Raising a topic that had not yet been mentioned, Gamble talked about data protection. Any discussion cannot be centred solely on costs, she said; the welfare of the patients and children should be paramount. She added that the cases the HFEA deals with are actually getting more complex, in that the families they serve are less traditional and come with a host of issues that require the specialist knowledge of the HFEA.
Complex cases need proper safeguarding and the services that the HFEA currently provides need to be delivered to patients appropriately. We need to 'take off the narrow goggles of cost efficiency', Gamble warned.
Lastly, Professor Alison Murdoch spoke. Professor Murdoch is the Head of the Fertility Centre at the Newcastle Centre for Life and professor of reproductive medicine at Newcastle University’s Institute of Genetic Medicine. She stated that change will not happen if the HFEA remains while everyone agrees that change is necessary.
Professor Murdoch argued that the HFEA's functions are now routine and low risk. She added that many go abroad for IVF treatment because of over-regulation in the UK; IVF accounts for only 1.3 percent of operations on the NHS and there is no need for a specialist regulator for such a small group.
Professor Murdoch reminded us that there are now IVF grandmothers, and said that over the years the HFEA has become more interested in self-preservation than anything else. When asked to change the organisation has done so, but only superficially. These changes were to 'cover bare patches in the carpet, but now it’s time for a new carpet'.
The 'specialist knowledge' that is so important to retain isn't inherent to the HFEA, Murdoch said, and many patients are in fact confused by the organisation; they may have heard of it, but they don’t know what it does. Murdoch closed by telling us that it’s time to 'wipe the blackboard clean' and achieve the necessary changes by transferring services to the CQC.
It was then time for questions from the audience, who engaged well with the speakers and the chair, Peter Braude, emeritus professor of obstetrics and gynaecology at King’s College London. There was general support for Natalie Gamble’s considerations of patient safety and child welfare, which led to discussions concerning ethical issues and how these were debated. One audience member asked whether we need an organisational body to do this or whether it could be left to Parliament.
Another audience member asked about the costs of transferring and running the HFEA functions through the CQC, and possibly other bodies. Questions were also asked about the ability of the CQC to perform these functions, with particular concerns surrounding information management and the importance of accurate and available information. There was also the suggestion that the CQC needed 'time to settle' into its role before taking on new challenges.

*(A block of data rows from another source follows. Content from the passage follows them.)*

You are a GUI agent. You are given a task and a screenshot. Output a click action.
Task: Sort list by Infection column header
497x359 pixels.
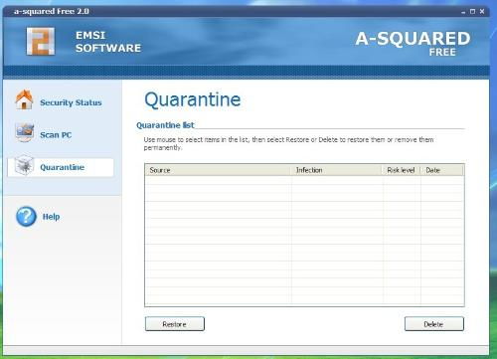tap(337, 170)
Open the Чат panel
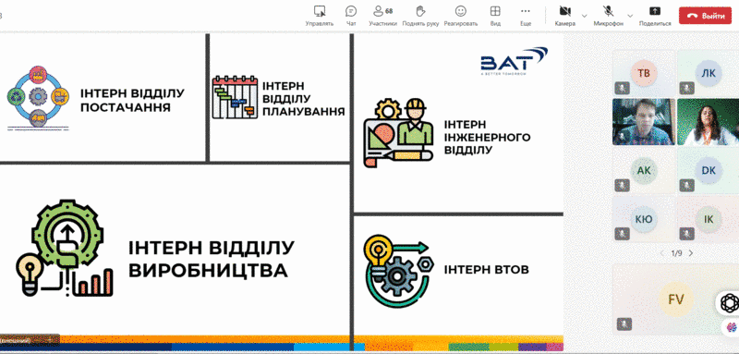Viewport: 739px width, 354px height. tap(351, 16)
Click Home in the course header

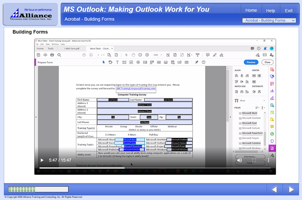(251, 10)
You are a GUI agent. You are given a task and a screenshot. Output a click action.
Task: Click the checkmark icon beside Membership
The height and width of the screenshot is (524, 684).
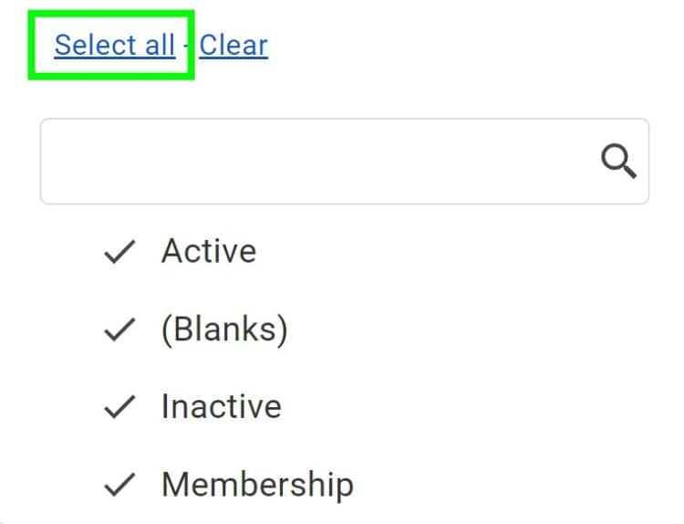[119, 485]
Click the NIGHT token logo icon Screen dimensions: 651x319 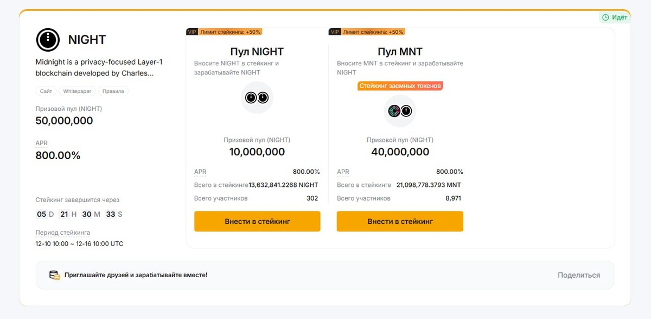click(48, 40)
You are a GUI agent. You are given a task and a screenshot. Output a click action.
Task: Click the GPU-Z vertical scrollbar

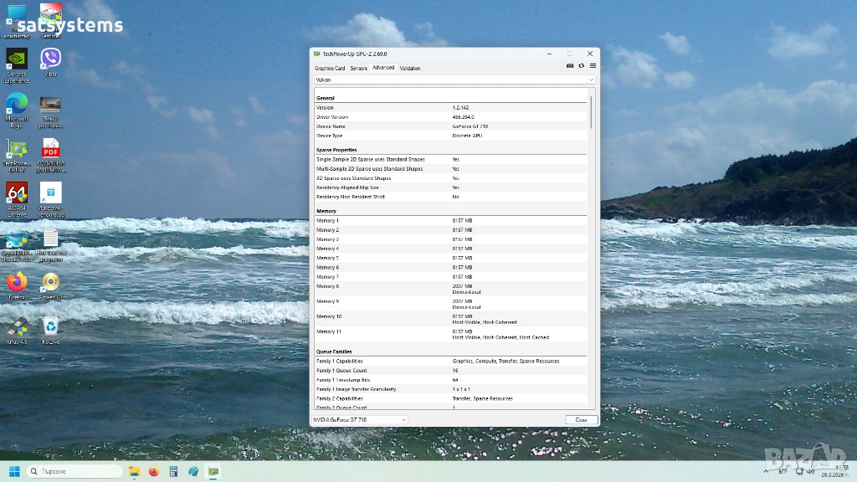[591, 113]
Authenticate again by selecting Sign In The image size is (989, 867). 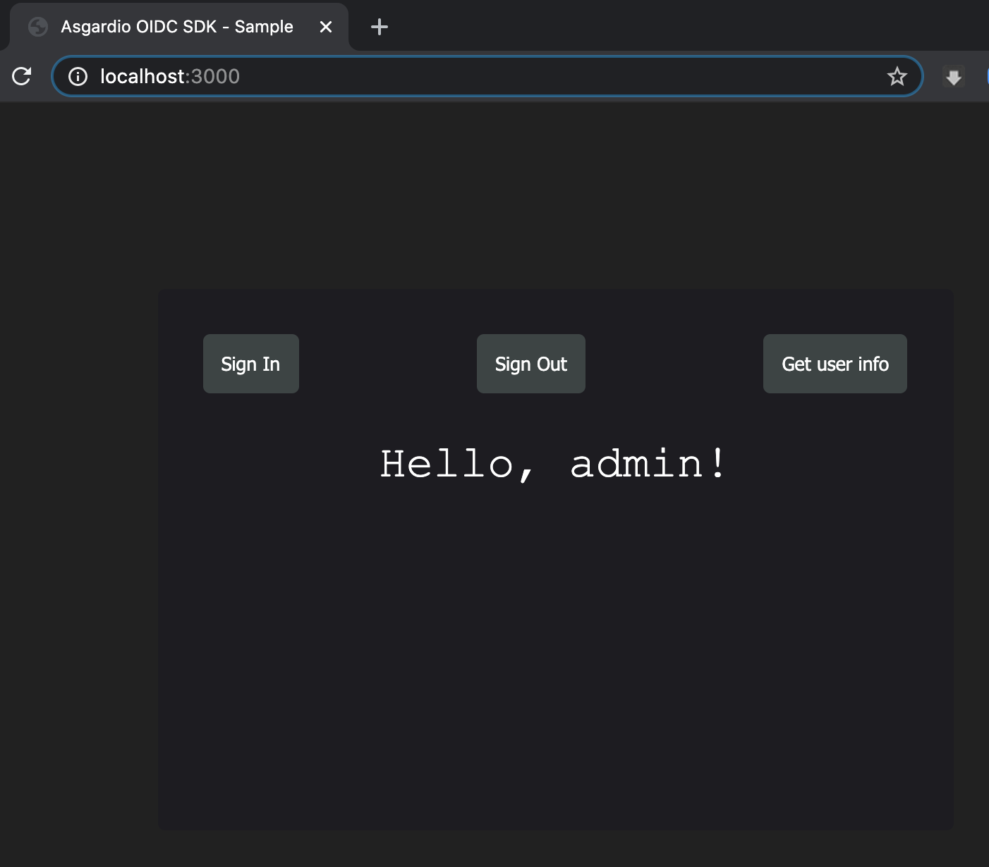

We then heard something that hadn't been raised by the speakers - the ability of the CQC and other organisations to deal with the press at the same level that the HFEA does. The concerns centred around the loss of the 'experienced and specialist' press officers who deal with 'sensationalised' issues very well. Another audience member commented that the consultations that the HFEA conducts allow the public to take an active part in the discussions, and that might be lost if the proposed changes went ahead.
Much of the discussion centred around the exact functions of the HFEA and the need to establish all of the facts before taking large, costly and potentially damning steps. An audience member commented that the 'endless reorganisations' imposed by Government more often than not cost more than expected and fail to achieve set goals. This point was echoed by Frank Dobson MP who joined the discussion part way through.